Towerは、高付加価値アナログ半導体ソリューションのファウンドリーとして、シリコンゲルマニウム(SiGe)やBiCMOS、ミックスドシグナル/CMOS、RF CMOS、CMOSイメージセンサー、非画像センサー、統合電源管理、MEMSなどの幅広いアナログ技術を提供している。同社は、イスラエルに2つの製造施設(150mm/200mmウエハー対応)、米国に2つの施設(200mm)、ヌヴォトン テクノロジージャパン(旧パナソニック セミコンダクターソリューションズ)との合弁により日本に3施設(200mmが2つと300mmが1つ)を持つほか、イタリアに設立中の300mm製造施設をSTMicroelectronicsと共有する予定となっている。

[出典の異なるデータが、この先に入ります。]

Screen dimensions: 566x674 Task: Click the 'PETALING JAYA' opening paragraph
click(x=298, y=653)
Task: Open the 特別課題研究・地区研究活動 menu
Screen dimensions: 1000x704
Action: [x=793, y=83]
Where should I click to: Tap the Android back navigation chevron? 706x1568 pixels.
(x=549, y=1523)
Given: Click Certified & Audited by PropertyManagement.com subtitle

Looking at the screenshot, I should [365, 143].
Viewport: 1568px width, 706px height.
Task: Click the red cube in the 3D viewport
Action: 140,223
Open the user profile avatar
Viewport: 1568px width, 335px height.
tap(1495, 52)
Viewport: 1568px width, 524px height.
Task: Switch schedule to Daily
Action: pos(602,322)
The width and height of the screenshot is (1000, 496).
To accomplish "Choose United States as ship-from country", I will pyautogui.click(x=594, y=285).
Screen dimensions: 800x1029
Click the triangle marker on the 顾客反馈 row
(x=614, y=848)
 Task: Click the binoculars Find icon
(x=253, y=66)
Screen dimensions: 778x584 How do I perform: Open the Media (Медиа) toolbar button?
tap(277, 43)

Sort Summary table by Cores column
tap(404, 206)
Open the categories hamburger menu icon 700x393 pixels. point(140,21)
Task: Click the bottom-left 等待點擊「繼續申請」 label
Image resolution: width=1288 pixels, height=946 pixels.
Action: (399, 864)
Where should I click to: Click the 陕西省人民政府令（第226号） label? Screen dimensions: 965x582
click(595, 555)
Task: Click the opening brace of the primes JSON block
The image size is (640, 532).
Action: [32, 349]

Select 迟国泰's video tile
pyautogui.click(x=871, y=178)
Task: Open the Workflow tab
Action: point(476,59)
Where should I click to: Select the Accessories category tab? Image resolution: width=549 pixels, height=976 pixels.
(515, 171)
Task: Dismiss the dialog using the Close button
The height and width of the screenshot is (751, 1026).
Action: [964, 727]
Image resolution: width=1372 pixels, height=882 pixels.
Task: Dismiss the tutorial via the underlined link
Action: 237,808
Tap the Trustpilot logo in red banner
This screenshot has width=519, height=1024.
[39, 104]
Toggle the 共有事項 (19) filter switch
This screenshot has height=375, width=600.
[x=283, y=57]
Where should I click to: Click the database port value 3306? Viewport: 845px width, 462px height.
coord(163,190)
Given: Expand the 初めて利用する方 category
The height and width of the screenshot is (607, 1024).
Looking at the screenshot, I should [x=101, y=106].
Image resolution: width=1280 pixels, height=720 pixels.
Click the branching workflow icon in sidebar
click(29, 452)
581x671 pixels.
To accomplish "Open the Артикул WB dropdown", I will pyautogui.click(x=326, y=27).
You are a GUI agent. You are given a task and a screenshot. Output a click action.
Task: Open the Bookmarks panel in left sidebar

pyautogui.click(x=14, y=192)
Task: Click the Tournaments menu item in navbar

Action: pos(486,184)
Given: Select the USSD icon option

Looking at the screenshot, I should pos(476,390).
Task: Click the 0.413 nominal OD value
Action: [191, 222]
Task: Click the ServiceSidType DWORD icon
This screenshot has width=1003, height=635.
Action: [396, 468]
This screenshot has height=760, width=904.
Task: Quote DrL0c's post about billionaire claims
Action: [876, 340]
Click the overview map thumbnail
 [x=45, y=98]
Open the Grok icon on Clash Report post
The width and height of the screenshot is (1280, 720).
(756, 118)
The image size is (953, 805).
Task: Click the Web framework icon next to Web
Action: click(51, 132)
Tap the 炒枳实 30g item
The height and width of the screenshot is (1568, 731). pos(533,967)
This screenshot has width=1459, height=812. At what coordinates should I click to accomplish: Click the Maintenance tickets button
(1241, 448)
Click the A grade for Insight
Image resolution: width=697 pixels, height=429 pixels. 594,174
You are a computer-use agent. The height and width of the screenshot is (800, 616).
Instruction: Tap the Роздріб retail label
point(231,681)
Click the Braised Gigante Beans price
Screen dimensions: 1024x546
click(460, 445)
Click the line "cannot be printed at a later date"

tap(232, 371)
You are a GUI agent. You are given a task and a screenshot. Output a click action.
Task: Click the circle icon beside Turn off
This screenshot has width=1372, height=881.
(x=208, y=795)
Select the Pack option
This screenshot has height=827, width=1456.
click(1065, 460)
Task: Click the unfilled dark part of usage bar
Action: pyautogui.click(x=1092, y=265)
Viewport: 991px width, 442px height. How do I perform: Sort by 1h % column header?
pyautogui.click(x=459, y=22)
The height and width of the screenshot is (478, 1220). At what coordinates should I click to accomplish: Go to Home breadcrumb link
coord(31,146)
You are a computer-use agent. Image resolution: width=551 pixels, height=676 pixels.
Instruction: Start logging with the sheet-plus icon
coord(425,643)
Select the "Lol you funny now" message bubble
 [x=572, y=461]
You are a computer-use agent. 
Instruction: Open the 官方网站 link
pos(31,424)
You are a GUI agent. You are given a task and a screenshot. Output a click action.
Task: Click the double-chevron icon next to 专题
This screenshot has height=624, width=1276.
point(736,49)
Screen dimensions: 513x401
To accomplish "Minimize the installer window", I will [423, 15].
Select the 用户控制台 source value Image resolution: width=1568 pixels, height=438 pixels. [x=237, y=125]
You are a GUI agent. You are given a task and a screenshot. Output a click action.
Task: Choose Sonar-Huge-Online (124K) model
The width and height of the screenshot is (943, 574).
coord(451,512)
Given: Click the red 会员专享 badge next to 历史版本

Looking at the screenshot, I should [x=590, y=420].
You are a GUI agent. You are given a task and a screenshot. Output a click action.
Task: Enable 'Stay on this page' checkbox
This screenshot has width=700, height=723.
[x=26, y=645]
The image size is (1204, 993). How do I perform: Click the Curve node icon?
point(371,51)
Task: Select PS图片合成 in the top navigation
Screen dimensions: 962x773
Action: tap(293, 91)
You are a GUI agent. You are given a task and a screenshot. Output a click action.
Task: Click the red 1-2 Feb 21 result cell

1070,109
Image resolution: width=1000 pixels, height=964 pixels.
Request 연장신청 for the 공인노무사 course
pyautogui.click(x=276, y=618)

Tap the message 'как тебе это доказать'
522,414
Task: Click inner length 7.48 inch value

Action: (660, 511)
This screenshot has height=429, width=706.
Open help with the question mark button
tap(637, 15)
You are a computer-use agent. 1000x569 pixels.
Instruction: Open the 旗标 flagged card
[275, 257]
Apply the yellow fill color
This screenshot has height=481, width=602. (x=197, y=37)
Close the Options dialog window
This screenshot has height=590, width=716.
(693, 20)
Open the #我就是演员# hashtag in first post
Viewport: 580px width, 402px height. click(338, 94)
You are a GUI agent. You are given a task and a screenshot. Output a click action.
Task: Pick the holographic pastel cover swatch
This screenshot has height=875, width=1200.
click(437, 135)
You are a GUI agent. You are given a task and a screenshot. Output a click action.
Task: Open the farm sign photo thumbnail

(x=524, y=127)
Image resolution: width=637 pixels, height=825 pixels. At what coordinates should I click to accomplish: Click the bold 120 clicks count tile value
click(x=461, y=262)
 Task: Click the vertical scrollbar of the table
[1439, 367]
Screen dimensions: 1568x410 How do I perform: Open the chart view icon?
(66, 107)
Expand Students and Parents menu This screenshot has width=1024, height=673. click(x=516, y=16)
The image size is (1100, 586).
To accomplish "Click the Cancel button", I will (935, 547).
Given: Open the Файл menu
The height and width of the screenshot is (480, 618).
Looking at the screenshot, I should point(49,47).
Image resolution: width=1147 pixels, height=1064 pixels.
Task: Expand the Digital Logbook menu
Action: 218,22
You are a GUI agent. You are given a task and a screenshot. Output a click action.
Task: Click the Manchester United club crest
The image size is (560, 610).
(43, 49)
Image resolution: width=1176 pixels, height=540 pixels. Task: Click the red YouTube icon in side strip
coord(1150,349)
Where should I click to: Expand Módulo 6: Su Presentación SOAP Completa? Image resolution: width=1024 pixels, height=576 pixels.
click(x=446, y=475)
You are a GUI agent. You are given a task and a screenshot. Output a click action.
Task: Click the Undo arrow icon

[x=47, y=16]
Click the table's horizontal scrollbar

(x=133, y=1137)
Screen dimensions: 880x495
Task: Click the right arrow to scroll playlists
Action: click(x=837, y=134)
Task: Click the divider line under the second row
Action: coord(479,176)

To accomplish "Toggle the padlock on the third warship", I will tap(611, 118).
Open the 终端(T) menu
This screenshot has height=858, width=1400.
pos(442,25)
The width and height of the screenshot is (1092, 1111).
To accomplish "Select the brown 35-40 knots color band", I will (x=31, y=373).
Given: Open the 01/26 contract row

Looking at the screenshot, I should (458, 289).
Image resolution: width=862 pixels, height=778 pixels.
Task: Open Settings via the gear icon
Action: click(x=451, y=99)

IntelはTowerについて、「RF、パワー、SiGe、産業用センサーなどの特殊技術における専門知識広範なIP(Intellectual Property)および電子設計自動化(EDA)パートナーシップ、確立されたファウンドリー拠点により、Intel/Towerの顧客に対し世界的に広範なカバレッジを提供することができる。また、米国とアジアでファブレス企業やIDMにサービスを提供しており、米国テキサス州、イスラエル、イタリア、日本での成長機会を含め年間200万枚以上のウエハー生産能力を持つ、地理的に補完的なファウンドリー事業を展開している」と評している。
IntelのCEO(最高経営責任者)、Pat Gelsinger氏は、「Towerの専門技術ポートフォリオ、地理的な広がり、深い顧客関係、サービス第一のオペレーションは、Intelのファウンドリーサービスを拡大し、ファウンドリー能力の世界的な主要プロバイダーになるという目標に向け前進させるだろう。この取引により、Intelは、最先端のノードと、成熟したノードにおける差別化された技術を幅広く提供できるようになる。半導体に対する需要がかつてないほど高まる中、既存および将来の顧客に新しい機会を提供することができるようになるだろう」と語っている。
同取引は、両社の取締役会で全会一致で承認されており、Towerの株主の承認や各国の規制当局の承認など必要な条件を満たした後、約12カ月で完了する予定だという。